Single by Toni Braxton

from the album Toni Braxton
- B-side: "The Christmas Song"
- Released: October 8, 1993
- Studio: LaCoCo (Atlanta, Georgia)
- Length: 6:22
- Label: LaFace
- Songwriters: Antonio "L.A." Reid; Babyface;
- Producers: L.A. Reid; Babyface; Daryl Simmons;

Toni Braxton singles chronology
| "Breathe Again" (1993) | "Seven Whole Days" (1993) | "You Mean the World to Me" (1994) |

Music video
- "Seven Whole Days" on YouTube

= Seven Whole Days =

"Seven Whole Days" is a song performed by American singer Toni Braxton. It serves as the third single from her self-titled debut album (1993). It was released on October 8, 1993, by LaFace and Arista Records. Written and produced by Kenneth Edmonds, Antonio Reid and Daryl Simmons, the track describes a romance that was fading. As the single was not commercially released in the United States, it was ineligible to chart on the Billboard Hot 100, and it peaked on the Hot 100 Airplay chart at number 48 in early March 1994. It also topped the Hot R&B Airplay chart in late January 1994. "Seven Whole Days" is included on The Essential Toni Braxton and Playlist: The Very Best of Toni Braxton.

==Critical reception==
In his review of Toni Braxton, John Martinucci from the Gavin Report found that Braxton "creates steamy sensuality" with "Seven Whole Days". Caroline Sullivan from The Guardian noted the singer's "a boys-beware growl" on the "easy-going" track. Pan-European magazine Music & Media wrote that it "could melt even the North Pole." Ralph Tee from Music Weeks RM Dance Update stated that it is "the closest Toni gets to Anita Baker territory vocally." Mike Joyce from The Washington Post felt the song "have a depth".

==Music video==
The official music video for "Seven Whole Days" was shot while Braxton was on tour with her four sisters Traci, Towanda, Trina and Tamar featured as background singers.

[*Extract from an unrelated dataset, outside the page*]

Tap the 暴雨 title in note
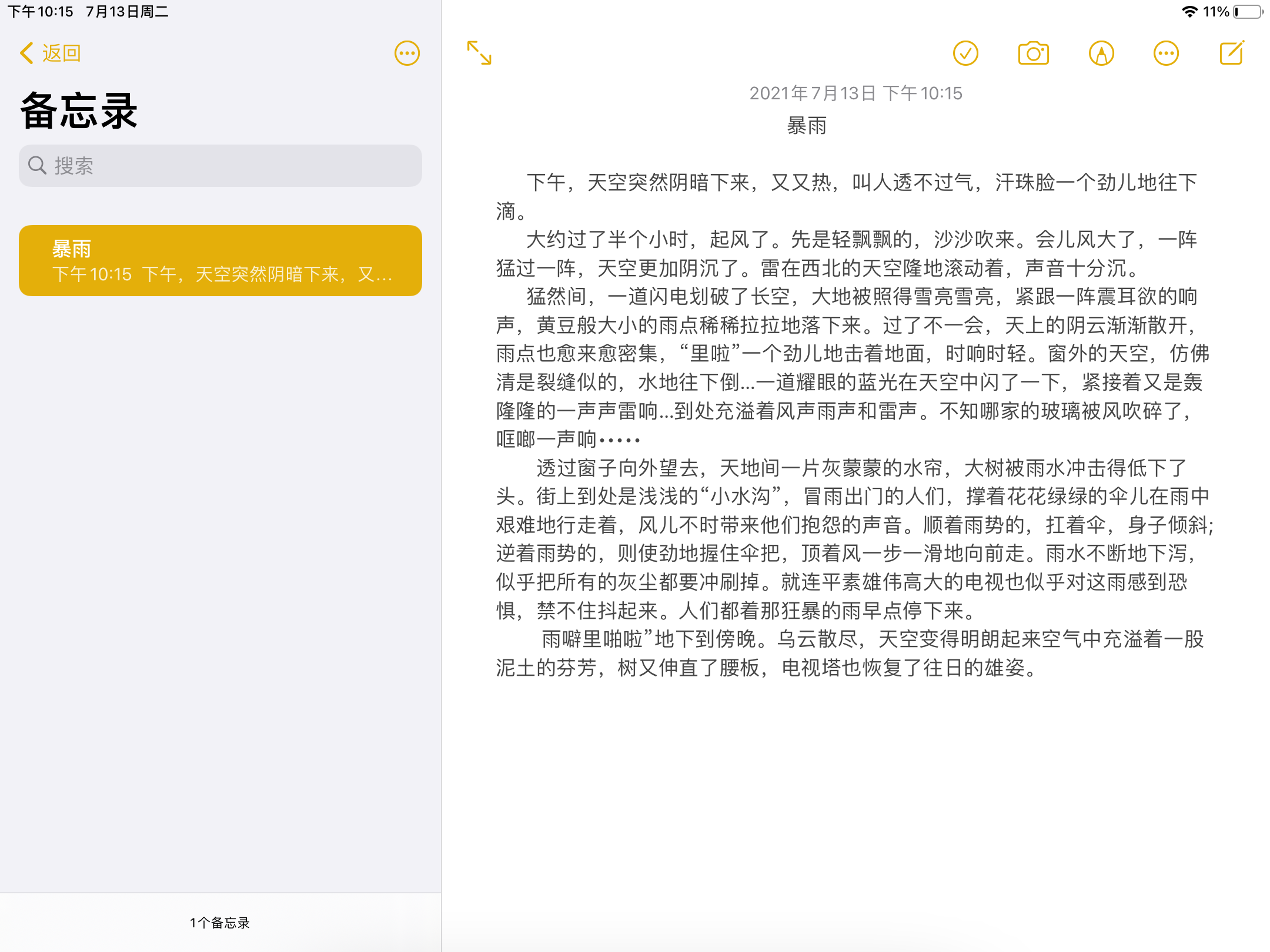Screen dimensions: 1270x952 tap(807, 126)

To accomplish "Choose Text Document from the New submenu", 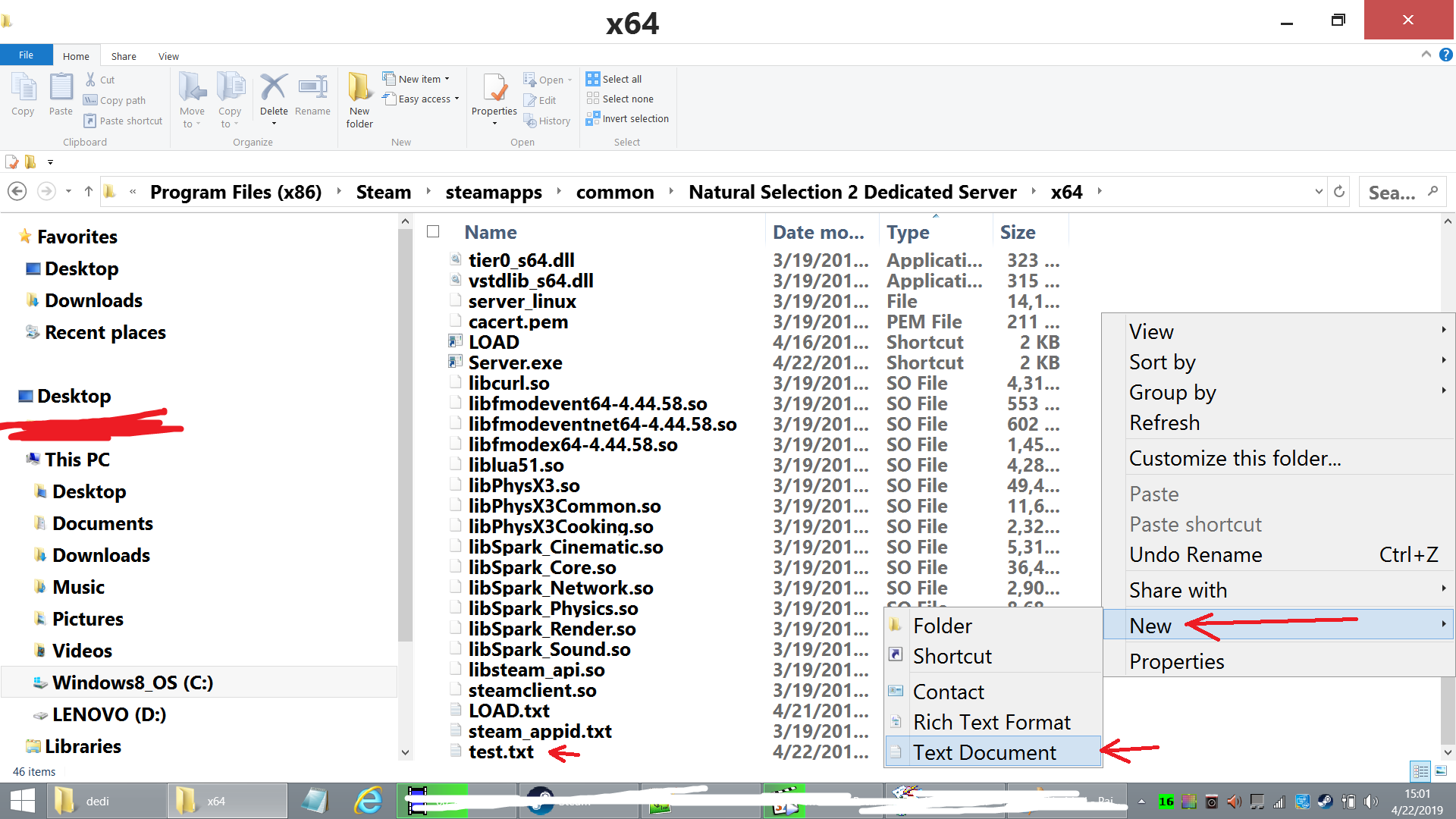I will 984,752.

It was released in 1993 and directed by Lionel C. Martin.

==Track listing==
- US 12-inch single
A1	"Seven Whole Days" (Ghetto Vibe) – 6:35
A2	"Seven Whole Days" (Ghetto Vibe instrumental) – 6:36
B1	"Seven Whole Days" (album version) – 6:22
B2	"Seven Whole Days" (live version) – 6:15
B3	"The Christmas Song" – 3:25

==Personnel==
Performers and musicians
- Toni Braxton – Vocals, Background
- Keisha Jackson – Background (tracks 1–6)
- Pamela Copeland – Background (tracks 1–6)
- Tammy Davis – Background (tracks 1–6)

Technical personnel
- A&R – Bryant Reid
- Engineer – Jim "Z" Zumpano
- Engineer, Mixing and Programming – John Frye (tracks 1–6)
- Executive Producer – L.A Reid and Babyface (tracks 1–6)
- Written by – L.A Reid and Babyface (tracks 1–6)
- Published By – ECAF, Sony Songs Inc., Cuff Link Music, Edwin H. Morris & Co.

==Charts==

| Chart (1994) | Peak position |
|---|---|
| US R&B/Hip-Hop Airplay (Billboard) | 1 |
| US Rhythmic Airplay (Billboard) | 23 |

==Cover versions==
In 2002, bassist Michael Manson presented his version from his album "The Bottom Line." Saxophonist Steve Cole is a special guest on this song.